CHICAGO—Diagnosing and treating IgA vasculitis—leukocytoclastic vasculitis involving deposits of IgA1 deposits on the walls of small vessels—is rife with uncertainties, outright unknowns and treatment challenges, an expert on the disease said at the ACR’s 2016 State-of-the-Art Clinical Symposium.
Alexandra Villa-Forte, MD, MPH, staff physician at Cleveland Clinic’s Center for Vasculitis Care and Research, said IgA vasculitis—which used to be known as Henoch-Schönlein purpura and mainly affects children—is poorly understood. It mainly affects the skin, the joints, the gastrointestinal tract and the kidneys, but it can arise in nearly any organ, she said.
Incidence
It appears that there could be a strong environmental component to the disease. In children, peak incidence comes in fall and winter, and the disease is often seen following respiratory infections.
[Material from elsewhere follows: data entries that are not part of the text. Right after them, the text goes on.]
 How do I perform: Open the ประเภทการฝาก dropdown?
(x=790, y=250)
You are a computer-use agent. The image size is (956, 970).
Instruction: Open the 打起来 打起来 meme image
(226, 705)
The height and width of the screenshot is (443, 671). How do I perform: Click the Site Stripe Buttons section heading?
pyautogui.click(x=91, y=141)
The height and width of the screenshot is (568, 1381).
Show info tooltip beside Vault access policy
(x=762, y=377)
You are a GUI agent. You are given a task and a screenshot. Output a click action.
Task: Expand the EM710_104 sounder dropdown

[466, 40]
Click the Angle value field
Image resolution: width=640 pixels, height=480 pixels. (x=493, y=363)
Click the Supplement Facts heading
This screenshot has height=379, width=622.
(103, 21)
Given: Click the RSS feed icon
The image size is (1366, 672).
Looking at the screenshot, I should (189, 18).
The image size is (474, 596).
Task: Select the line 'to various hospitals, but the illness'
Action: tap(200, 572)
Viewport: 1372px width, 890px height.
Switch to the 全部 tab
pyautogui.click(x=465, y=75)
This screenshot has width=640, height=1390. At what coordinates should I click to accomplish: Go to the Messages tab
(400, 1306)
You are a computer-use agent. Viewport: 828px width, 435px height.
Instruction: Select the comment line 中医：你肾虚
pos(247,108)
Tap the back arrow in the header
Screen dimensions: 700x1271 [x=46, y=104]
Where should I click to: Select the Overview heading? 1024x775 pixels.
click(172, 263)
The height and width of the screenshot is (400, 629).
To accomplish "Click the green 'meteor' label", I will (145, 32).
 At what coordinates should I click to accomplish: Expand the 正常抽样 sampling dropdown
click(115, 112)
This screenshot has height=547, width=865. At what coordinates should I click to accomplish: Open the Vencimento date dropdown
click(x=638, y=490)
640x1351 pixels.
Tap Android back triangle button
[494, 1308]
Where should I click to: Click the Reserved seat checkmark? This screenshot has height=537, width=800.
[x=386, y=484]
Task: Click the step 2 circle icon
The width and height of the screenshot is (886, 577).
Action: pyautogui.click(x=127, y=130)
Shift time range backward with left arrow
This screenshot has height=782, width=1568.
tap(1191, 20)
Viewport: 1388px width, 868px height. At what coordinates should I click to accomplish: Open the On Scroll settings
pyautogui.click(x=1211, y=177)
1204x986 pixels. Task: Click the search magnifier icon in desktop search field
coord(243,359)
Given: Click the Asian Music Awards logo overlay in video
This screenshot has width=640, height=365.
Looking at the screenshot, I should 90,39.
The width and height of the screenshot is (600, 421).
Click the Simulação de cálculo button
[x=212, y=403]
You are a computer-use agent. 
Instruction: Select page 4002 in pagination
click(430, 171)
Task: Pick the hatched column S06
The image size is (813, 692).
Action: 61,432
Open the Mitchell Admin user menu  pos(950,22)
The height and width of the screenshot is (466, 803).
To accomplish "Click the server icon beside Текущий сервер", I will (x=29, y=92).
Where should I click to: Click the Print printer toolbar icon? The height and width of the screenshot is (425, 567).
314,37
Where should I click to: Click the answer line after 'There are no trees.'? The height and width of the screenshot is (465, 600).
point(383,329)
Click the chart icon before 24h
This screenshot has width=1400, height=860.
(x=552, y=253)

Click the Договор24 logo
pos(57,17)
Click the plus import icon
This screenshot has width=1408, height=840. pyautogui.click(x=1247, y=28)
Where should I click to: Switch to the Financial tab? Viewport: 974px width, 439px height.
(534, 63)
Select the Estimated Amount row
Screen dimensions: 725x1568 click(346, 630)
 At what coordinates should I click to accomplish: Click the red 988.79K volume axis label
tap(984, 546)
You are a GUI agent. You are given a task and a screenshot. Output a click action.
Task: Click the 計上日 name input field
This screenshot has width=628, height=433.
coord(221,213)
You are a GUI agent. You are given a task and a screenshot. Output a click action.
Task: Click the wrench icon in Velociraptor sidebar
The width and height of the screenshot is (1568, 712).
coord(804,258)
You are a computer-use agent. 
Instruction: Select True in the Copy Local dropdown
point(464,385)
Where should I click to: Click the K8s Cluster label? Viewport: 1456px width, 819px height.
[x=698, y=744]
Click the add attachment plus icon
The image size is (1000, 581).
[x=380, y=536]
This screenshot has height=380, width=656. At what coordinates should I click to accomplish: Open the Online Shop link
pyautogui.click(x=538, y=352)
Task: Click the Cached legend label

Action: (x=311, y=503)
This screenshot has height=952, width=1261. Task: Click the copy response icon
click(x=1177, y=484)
The annual incidence in children is 3–26 cases per 100,000 children—quite a wide range—and is anywhere from two to 33 times more common in children than adults. About 90% of cases are believed to occur in children younger than 10, Dr. Villa-Forte said.
“The problems with defining the disease make it hard to know the incidence of the disease,” she said.
Criteria
Efforts to write criteria to describe it have been only somewhat successful, she said. For example, the 1990 ACR criteria said that someone had the disease if they exhibited two of these four: 20 years old or younger; palpable purpura; acute abdominal pain; or biopsy showing granulocytes in the walls of small arterioles or venules. But because most of those getting the disease are children, they already meet one of the criteria, and that can lead to excessive sensitivity, Dr. Villa-Forte said.
Under the EULAR criteria for children—not adapted for adults—IgA vasculitis is considered to be present with purpura and either abdominal pain, IgA finding on histopathology, arthritis or arthralgia, or renal involvement.
If someone exhibits the “classic triad” for the disease—purpura, arthralgia and abdominal pain—suspicion is raised, but those are not always present, Dr. Villa‑Forte said.
“If you don’t have a high suspicion for the disease clinically, it’s hard to make this diagnosis,” she said.
Cutaneous purpura is universal in the disease, with arthralgias in about two-thirds of the cases, but arthritis is rare. GI involvement is also seen about two-thirds of the time, and intussusception, infarction and perforation are possible.